**TASK INSTRUCTIONS**
Among the entries below, find the lines with the word "Given" and copy them.

───── DATA FOR ANALYSIS

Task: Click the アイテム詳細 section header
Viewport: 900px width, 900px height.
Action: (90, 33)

──────────
───── DATA FOR ANALYSIS

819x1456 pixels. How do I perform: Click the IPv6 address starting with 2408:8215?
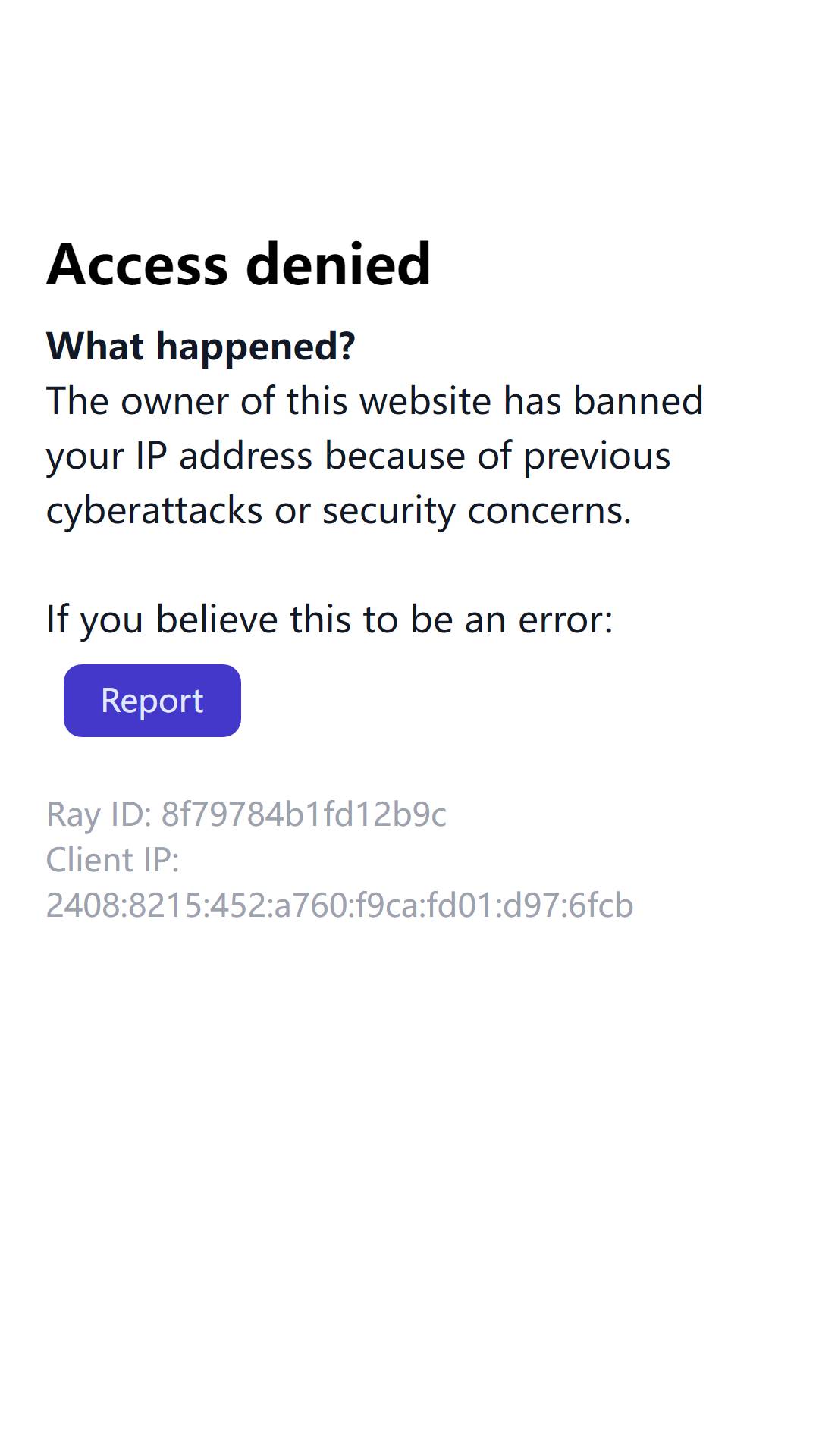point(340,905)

──────────
───── DATA FOR ANALYSIS

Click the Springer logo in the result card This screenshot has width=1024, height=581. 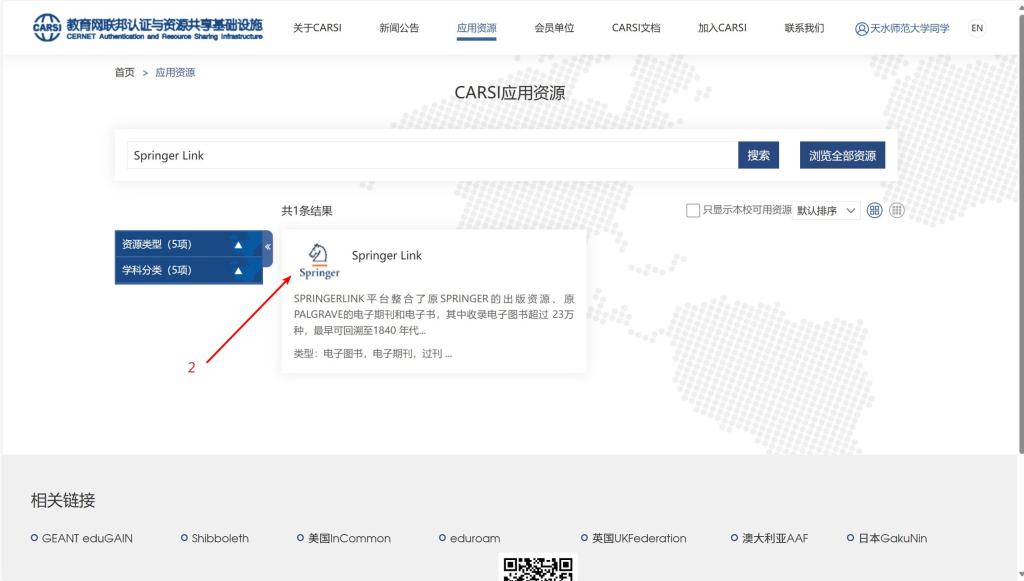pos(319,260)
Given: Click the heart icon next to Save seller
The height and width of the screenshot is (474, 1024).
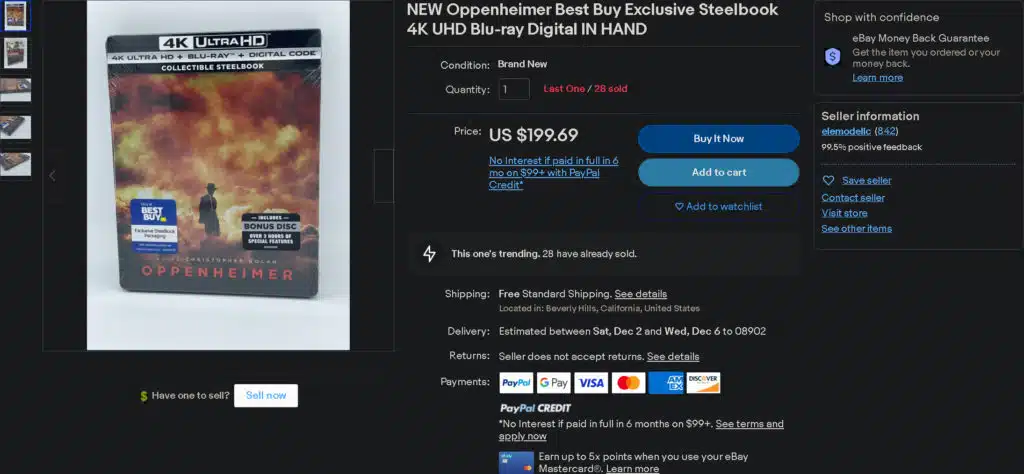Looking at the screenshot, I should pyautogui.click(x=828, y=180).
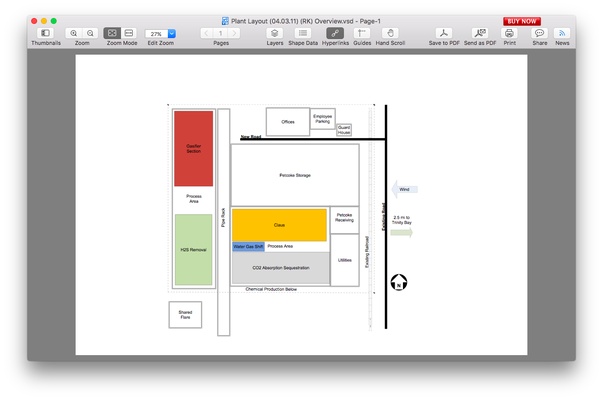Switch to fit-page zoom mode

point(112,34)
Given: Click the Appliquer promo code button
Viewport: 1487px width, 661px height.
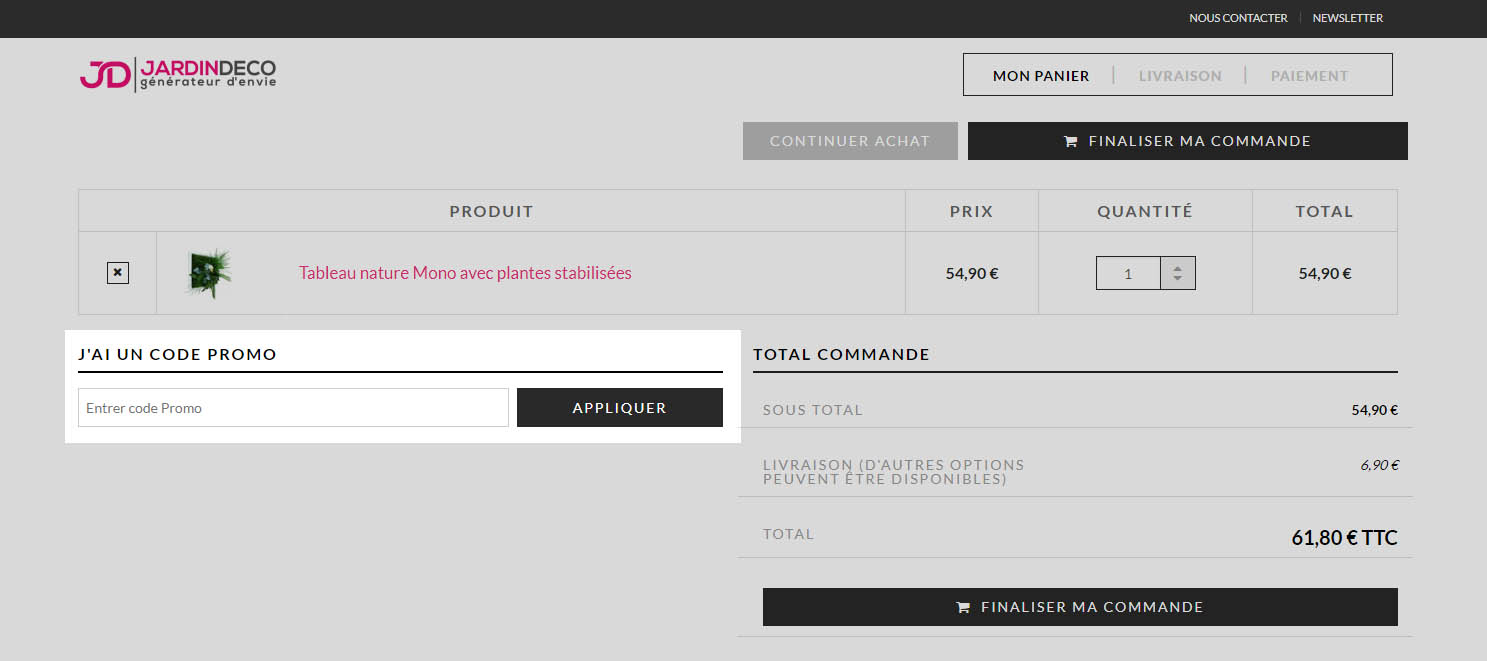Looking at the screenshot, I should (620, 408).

──────────

**ANSWER SPACE**
Given: Click the heart icon next to Save seller
Given: Click the Appliquer promo code button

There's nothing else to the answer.